Mergers May Not Be So Threatening
September 4, 2002
Each time the U.S. economy experiences a major wave of large mergers -- as it did in the 1980s and 1990s -- pundits decry the increased risk that some companies will gain market power and that democratic institutions will be undermined.
However, recent research concludes that on the whole concentration of business actually declined during the 1980s and early 1990s before rising slightly. The most intriguing question is why. Some possible answers may be found in the advantages and disadvantages of firm size.
- Very large size may be a disadvantage: a U-shaped rather than an L-shaped average-cost curve (with costs rising beyond some optimal level of concentration) may accurately represent the advantages and disadvantages of size.
- The net advantages of vertical integration may be overblown -- economics of scope in most areas may be weak.
- Corporate chiefs who are poorly restrained by their boards may create giant firms through mergers and acquisitions -- but economic reality eventually intrudes and forces them to shrink and spinoff firms.
Also, the merger and acquisitions (M&A) data itself may overstate the extent to which the registered transactions imply an increase in corporate size.

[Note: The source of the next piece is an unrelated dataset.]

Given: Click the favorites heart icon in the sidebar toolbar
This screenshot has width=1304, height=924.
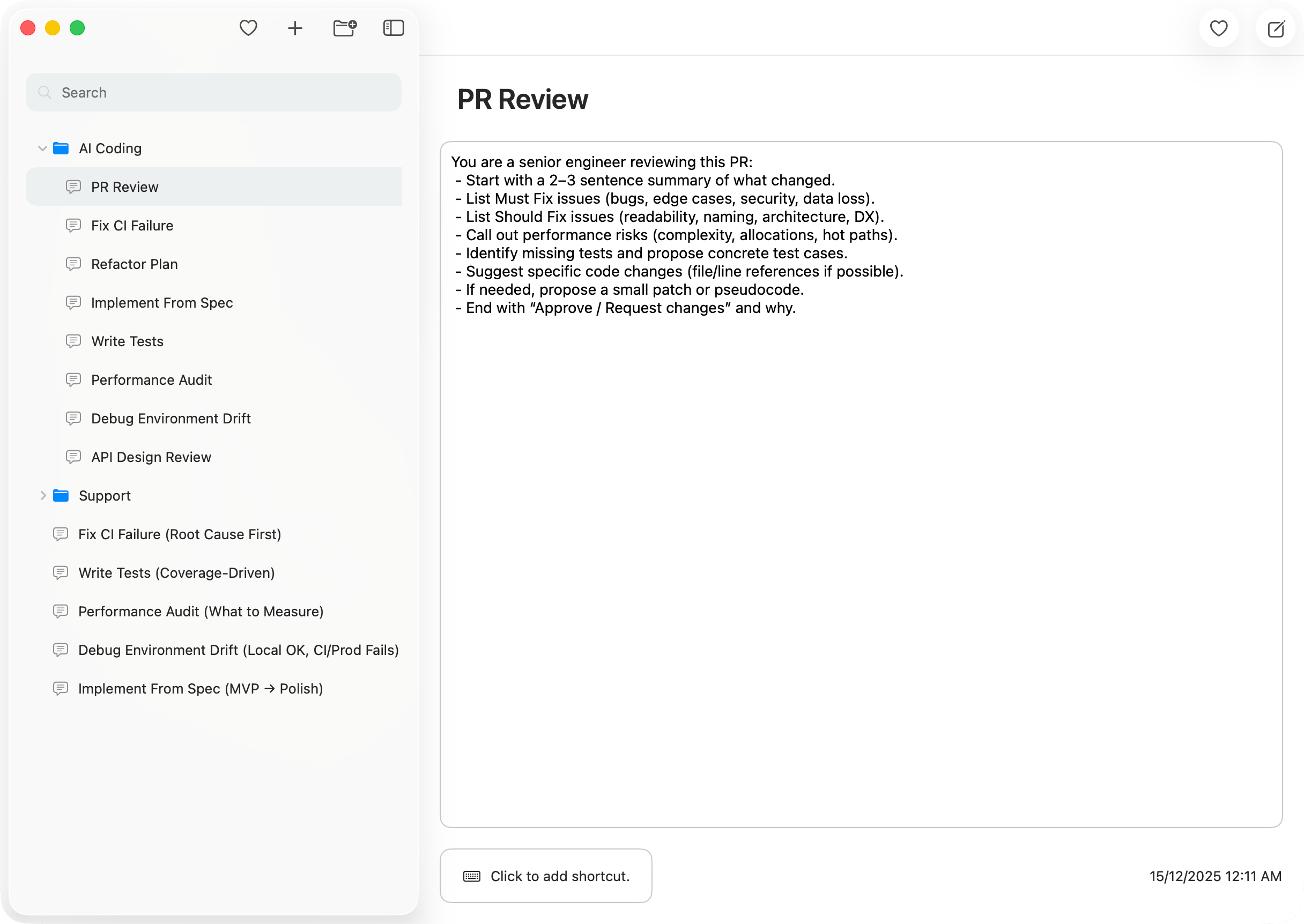Looking at the screenshot, I should (249, 27).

- About a third of the transactions included in the M&A lists are actually divestitures: company A is spinning off a subsidiary.
- This subsidiary may become a stand-alone entity, in which case concentration decreases.
- Or it may be bought by another company, in which case concentration can increase or decrease depending on the size of the acquiring company compared to the divesting company.
Giants of industry -- the largest 500 or 1,000 corporations in the U.S. -- have not been growing appreciably faster than the overall economy; if anything, they have been growing a bit more slowly.